## WHAT IS EXPECTED
Retype verbatim the lines of the listing, from the very first through the line with "This screenshot has width=951, height=460.".

## RECORDS PROVIDED

****************************************

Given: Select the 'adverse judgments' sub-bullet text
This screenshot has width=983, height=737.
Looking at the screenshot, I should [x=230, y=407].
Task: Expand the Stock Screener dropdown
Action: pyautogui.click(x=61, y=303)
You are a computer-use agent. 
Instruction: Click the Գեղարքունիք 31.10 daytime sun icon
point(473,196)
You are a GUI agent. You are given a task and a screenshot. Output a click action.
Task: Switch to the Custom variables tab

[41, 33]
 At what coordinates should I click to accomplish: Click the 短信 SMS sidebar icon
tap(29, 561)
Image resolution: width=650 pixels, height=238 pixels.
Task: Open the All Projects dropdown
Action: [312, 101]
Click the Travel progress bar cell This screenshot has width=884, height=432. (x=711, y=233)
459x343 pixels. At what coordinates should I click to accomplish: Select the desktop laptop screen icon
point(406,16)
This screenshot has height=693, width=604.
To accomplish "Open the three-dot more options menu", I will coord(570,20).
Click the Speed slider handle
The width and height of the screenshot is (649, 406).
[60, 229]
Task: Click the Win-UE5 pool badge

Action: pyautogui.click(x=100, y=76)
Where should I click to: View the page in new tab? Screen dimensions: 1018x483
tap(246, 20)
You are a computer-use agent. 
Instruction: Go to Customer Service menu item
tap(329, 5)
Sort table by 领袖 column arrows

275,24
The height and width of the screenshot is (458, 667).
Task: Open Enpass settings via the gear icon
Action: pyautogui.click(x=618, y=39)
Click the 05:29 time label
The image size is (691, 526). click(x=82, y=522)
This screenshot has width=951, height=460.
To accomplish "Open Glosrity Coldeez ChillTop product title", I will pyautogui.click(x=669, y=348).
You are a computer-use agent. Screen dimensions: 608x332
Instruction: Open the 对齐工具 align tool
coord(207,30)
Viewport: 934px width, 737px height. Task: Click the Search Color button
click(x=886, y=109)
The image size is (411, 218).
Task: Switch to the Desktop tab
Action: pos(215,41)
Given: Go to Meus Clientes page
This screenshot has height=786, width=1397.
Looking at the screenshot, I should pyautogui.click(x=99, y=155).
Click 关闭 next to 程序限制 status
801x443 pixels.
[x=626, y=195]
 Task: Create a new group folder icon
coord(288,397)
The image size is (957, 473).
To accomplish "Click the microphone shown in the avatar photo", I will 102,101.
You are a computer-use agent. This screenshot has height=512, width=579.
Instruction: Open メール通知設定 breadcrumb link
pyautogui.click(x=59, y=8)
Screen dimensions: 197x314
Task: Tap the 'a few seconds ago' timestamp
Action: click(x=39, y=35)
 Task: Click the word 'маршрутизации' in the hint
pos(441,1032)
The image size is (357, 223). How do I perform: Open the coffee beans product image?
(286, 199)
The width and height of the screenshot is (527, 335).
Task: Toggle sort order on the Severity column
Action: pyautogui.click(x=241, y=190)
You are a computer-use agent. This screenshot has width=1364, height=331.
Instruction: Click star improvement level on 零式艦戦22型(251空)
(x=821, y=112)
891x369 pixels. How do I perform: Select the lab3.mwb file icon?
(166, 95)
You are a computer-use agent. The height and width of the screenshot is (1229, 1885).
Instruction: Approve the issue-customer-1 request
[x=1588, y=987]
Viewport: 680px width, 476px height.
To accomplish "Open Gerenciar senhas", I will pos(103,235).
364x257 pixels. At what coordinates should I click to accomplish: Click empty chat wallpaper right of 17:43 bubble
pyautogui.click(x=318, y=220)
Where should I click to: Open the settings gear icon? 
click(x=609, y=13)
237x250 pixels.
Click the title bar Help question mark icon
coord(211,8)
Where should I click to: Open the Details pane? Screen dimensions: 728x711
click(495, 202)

****************************************

## SOLUTION TO THIS PROBLEM
Given: Select the 'adverse judgments' sub-bullet text
This screenshot has width=983, height=737.
Looking at the screenshot, I should [x=230, y=407].
Task: Expand the Stock Screener dropdown
Action: pyautogui.click(x=61, y=303)
You are a computer-use agent. 
Instruction: Click the Գեղարքունիք 31.10 daytime sun icon
point(473,196)
You are a GUI agent. You are given a task and a screenshot. Output a click action.
Task: Switch to the Custom variables tab

[41, 33]
 At what coordinates should I click to accomplish: Click the 短信 SMS sidebar icon
tap(29, 561)
Image resolution: width=650 pixels, height=238 pixels.
Task: Open the All Projects dropdown
Action: [312, 101]
Click the Travel progress bar cell This screenshot has width=884, height=432. (x=711, y=233)
459x343 pixels. At what coordinates should I click to accomplish: Select the desktop laptop screen icon
point(406,16)
This screenshot has height=693, width=604.
To accomplish "Open the three-dot more options menu", I will coord(570,20).
Click the Speed slider handle
The width and height of the screenshot is (649, 406).
[60, 229]
Task: Click the Win-UE5 pool badge

Action: pyautogui.click(x=100, y=76)
Where should I click to: View the page in new tab? Screen dimensions: 1018x483
tap(246, 20)
You are a computer-use agent. 
Instruction: Go to Customer Service menu item
tap(329, 5)
Sort table by 领袖 column arrows

275,24
The height and width of the screenshot is (458, 667).
Task: Open Enpass settings via the gear icon
Action: pyautogui.click(x=618, y=39)
Click the 05:29 time label
The image size is (691, 526). click(x=82, y=522)
This screenshot has width=951, height=460.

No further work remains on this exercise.